Google’s Mathew Gray has been playing with data sets for a long time. He’s the author of the world’s first known web spider, and he’s now working on Google Books. And he wants to know, “What would you like to do with a 30 billion word diachronic corpus?” (We’re at IBM’s Transparent Text summit, so it’s not like he’s walking around Kendall Square asking this question at random.)
For those of you who aren’t computational linguists, that’s a two-terabyte set of words, tagged by date, over a st of 400 years. This is one of the interesting consequences of Google’s attempt to close the world’s information gap around books. By non-destructively scanning books in great libraries of the world, and partnering with publishers to descructively scan their works, Google has created an amazing resource for understanding the evolution of text.
Gray admits that metadata is an issue – a surprisingly difficult one. We’d expect libraries to have information like the place of publication and author birthdates. But it’s harder than you think – some libraries don’t know when books originated and simply used “1899” as a placeholder for any book they didn’t know. You see mentions of “Internet” in publications dated 1620 – that’s because the mentions were in 1997 from a journal that’s been published since 1620.
Oddly enough, you can use Google’s corpus to solve this problem. You can analyze language models from texts published in different years and then make intelligent guesses about when a book with bad or no metadata was published. Gray has been building Markoff models of language from given years – he then seeds them with a phrase and can construct arbitrary text from different times in history. (Useful for writers of period romance novels.)
This sort of huge data set analysis lets you do truly fun stuff. Gray asks, “How was the world represented in books in 1820?” The map above takes a stab at that question.
The ability to analyze these texts suggests the possibility of answering some very big questions. If we can analyze how verbs get regularized over time, would this give creedence to the “great man” theory of history versus the “in the air” hypothesis of language development… or of history in general.

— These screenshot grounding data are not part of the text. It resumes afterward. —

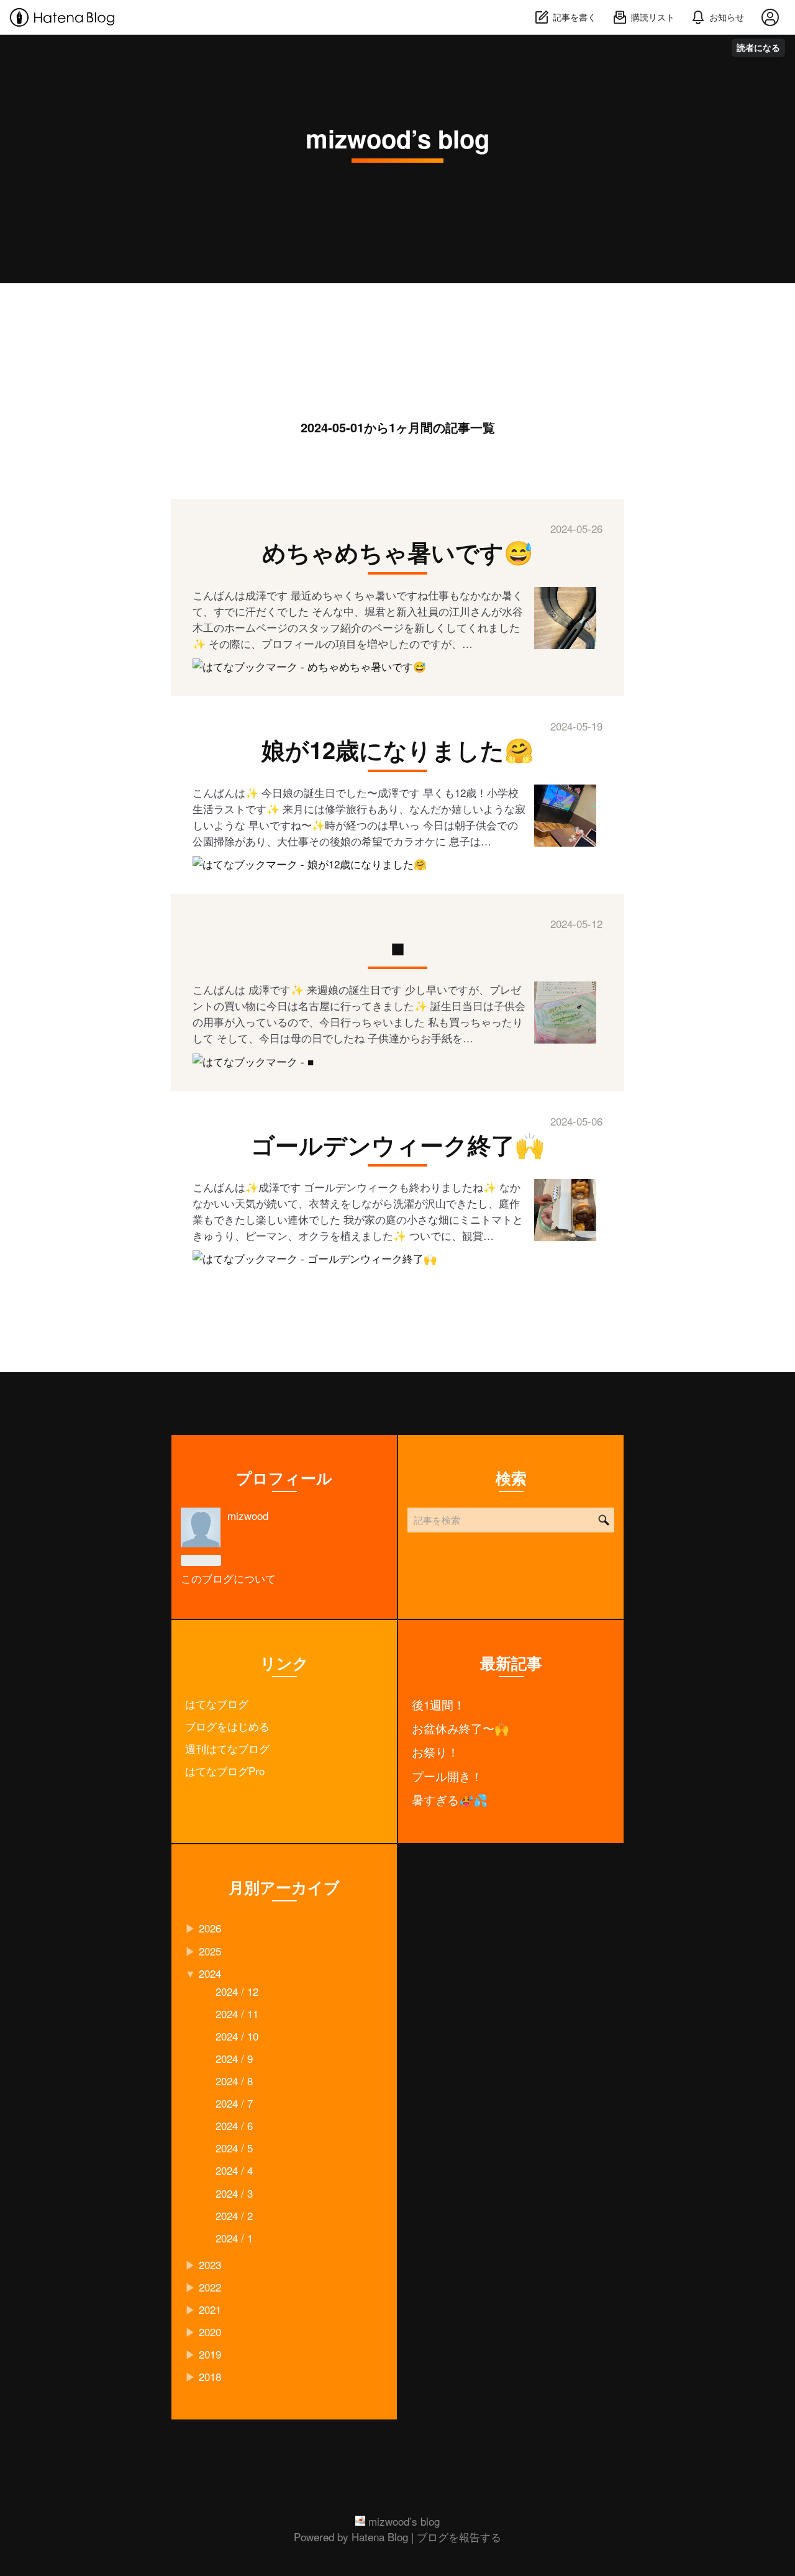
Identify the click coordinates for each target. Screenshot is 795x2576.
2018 (210, 2376)
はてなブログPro (225, 1770)
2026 (210, 1928)
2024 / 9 (234, 2058)
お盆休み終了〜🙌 (460, 1728)
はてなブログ (216, 1703)
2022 (210, 2287)
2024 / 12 (237, 1991)
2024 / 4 (234, 2170)
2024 (210, 1973)
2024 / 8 (234, 2080)
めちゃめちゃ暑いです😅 (397, 552)
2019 (210, 2354)
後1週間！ (438, 1704)
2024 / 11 (237, 2013)
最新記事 (511, 1663)
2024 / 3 (234, 2193)
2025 (210, 1951)
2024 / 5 (234, 2147)
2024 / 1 (234, 2238)
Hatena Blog (380, 2536)
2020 (210, 2331)
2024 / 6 (234, 2125)
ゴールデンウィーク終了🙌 (397, 1144)
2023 (210, 2264)
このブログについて (228, 1578)
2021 (210, 2309)
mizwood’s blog (397, 138)
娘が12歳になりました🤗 (397, 749)
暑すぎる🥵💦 (450, 1799)
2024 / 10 (237, 2036)
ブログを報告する (459, 2536)
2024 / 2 (234, 2215)
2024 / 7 (234, 2103)
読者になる (758, 47)
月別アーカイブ (284, 1887)
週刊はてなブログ (227, 1748)
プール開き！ (447, 1776)
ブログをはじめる (227, 1726)
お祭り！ (435, 1752)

Gray asks the room, “what should we be doing with this data?” I wondered whether Google might hand over this data to Erin McKean’s wordnik project, to help generate a vast, open-source dictionary. Another questioner wonders whether Google is trying to align texts in different languages to create aligned corpora for machine translation. Gray offers a fascinating answer: Yes, but the really worthwhile corpora are patents, because they’re very precisely translated from one language to another. Wow.